● PROVIDED INFORMATION
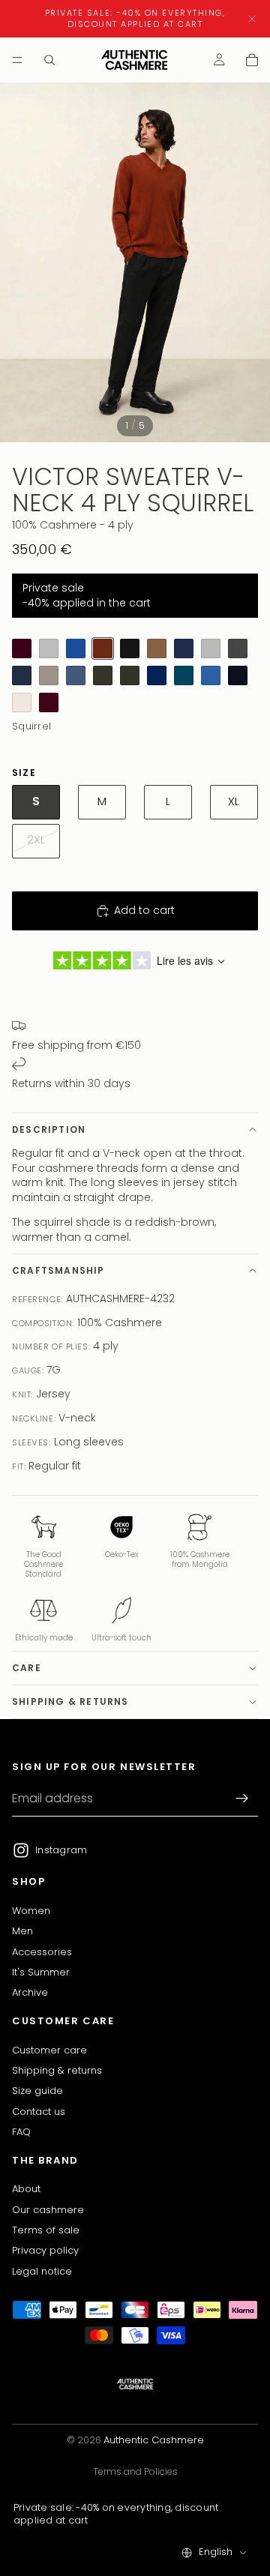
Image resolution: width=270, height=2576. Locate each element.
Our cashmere (48, 2210)
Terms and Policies (135, 2471)
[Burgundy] (48, 702)
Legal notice (42, 2271)
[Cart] (252, 59)
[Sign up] (242, 1799)
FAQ (21, 2132)
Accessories (42, 1952)
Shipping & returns (70, 1701)
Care (26, 1667)
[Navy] (184, 648)
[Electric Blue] (210, 675)
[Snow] (22, 702)
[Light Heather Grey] (48, 648)
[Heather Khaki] (130, 675)
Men (22, 1932)
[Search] (49, 59)
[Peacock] (184, 675)
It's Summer (41, 1972)
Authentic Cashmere (154, 2440)
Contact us (38, 2111)
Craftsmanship (58, 1270)
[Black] (130, 648)
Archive (30, 1993)
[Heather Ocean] (22, 675)
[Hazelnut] (156, 648)
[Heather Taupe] (48, 675)
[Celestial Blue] (76, 648)
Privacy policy (45, 2251)
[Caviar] (238, 675)
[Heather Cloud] (210, 648)
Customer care (49, 2050)
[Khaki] (102, 675)
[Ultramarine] (156, 675)
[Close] (252, 18)
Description (49, 1129)
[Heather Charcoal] (238, 648)
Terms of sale (46, 2230)
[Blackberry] (22, 648)
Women (31, 1911)
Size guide (37, 2091)
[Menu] (17, 60)
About (26, 2189)
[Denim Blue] (76, 675)
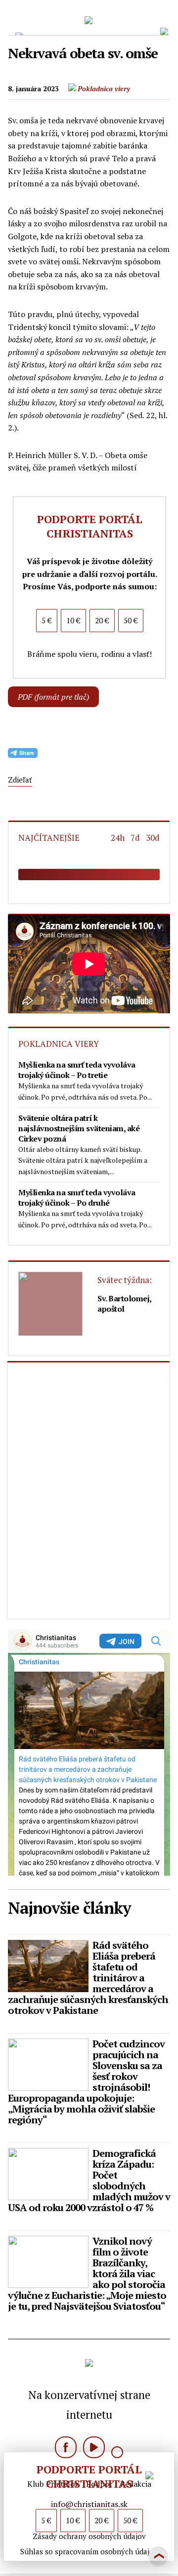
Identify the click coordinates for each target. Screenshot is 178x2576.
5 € (46, 2520)
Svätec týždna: (124, 1280)
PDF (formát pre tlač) (53, 696)
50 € (130, 2520)
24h (120, 837)
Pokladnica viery (104, 88)
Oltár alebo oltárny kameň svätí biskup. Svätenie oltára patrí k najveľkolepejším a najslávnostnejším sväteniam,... (82, 1144)
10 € (73, 2520)
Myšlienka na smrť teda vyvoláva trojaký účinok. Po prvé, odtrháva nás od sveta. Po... (85, 1080)
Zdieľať (20, 780)
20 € (101, 2520)
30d (153, 837)
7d (137, 837)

● WHAT THIS TASK INVOLVES
Where a line of the listing holds "Blue", show that line.

● YOUR RESPONSE
[Electric Blue] (210, 675)
[Celestial Blue] (76, 648)
[Denim Blue] (76, 675)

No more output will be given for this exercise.